Stored data entries:
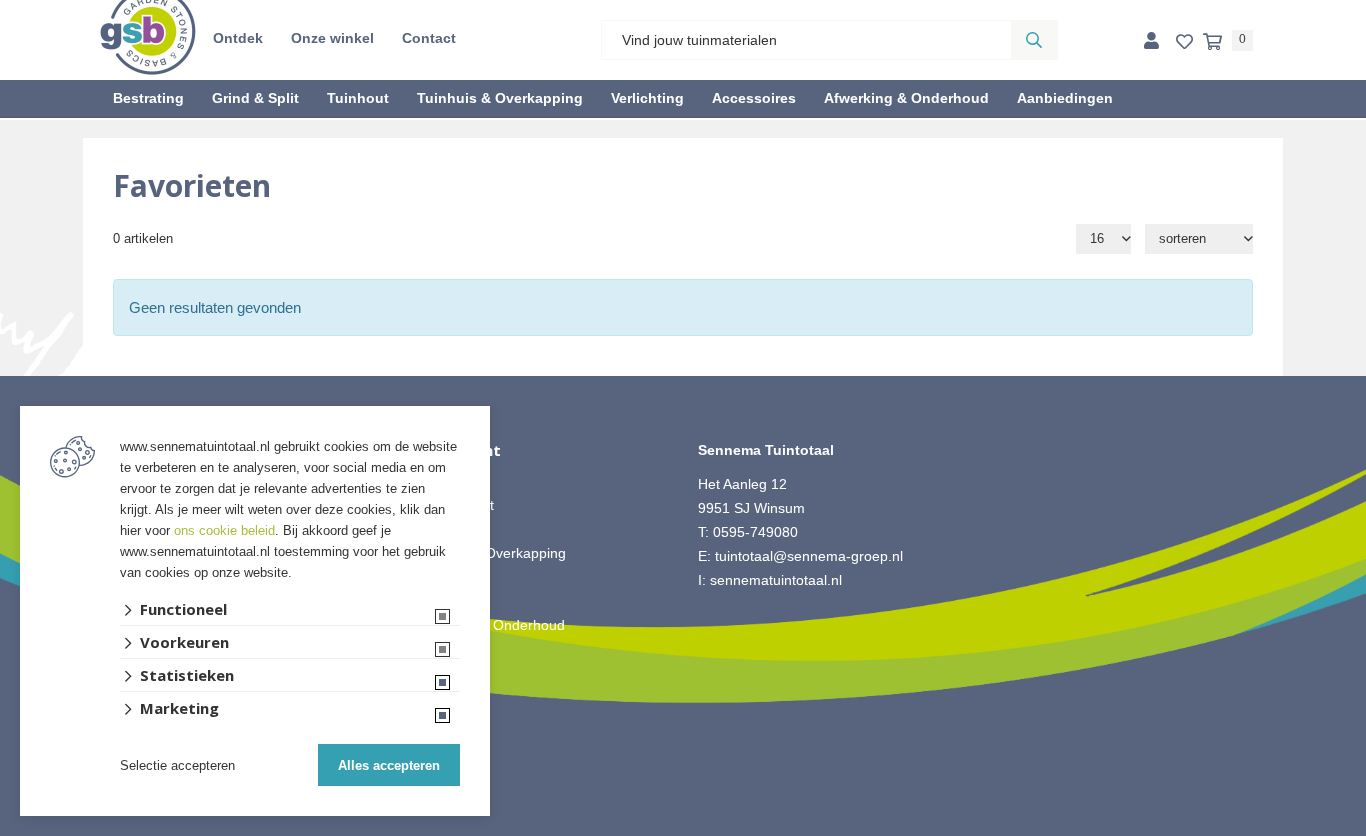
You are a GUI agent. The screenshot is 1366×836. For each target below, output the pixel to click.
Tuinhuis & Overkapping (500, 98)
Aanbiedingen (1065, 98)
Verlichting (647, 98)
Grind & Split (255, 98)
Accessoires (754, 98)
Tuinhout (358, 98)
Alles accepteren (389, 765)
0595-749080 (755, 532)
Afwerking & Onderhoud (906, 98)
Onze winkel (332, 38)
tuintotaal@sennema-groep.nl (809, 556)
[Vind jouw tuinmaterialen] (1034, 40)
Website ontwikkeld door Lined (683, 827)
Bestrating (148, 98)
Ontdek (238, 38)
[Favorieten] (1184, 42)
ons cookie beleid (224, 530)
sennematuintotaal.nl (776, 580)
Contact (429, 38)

What is expected:
Start with the line that contains "Website ontwikkeld door Lined (683, 827)", end with the last line of the entries, and please retype every line in that span exactly, with no others.

Expected output:
Website ontwikkeld door Lined (683, 827)
Bestrating (148, 98)
Ontdek (238, 38)
[Favorieten] (1184, 42)
ons cookie beleid (224, 530)
sennematuintotaal.nl (776, 580)
Contact (429, 38)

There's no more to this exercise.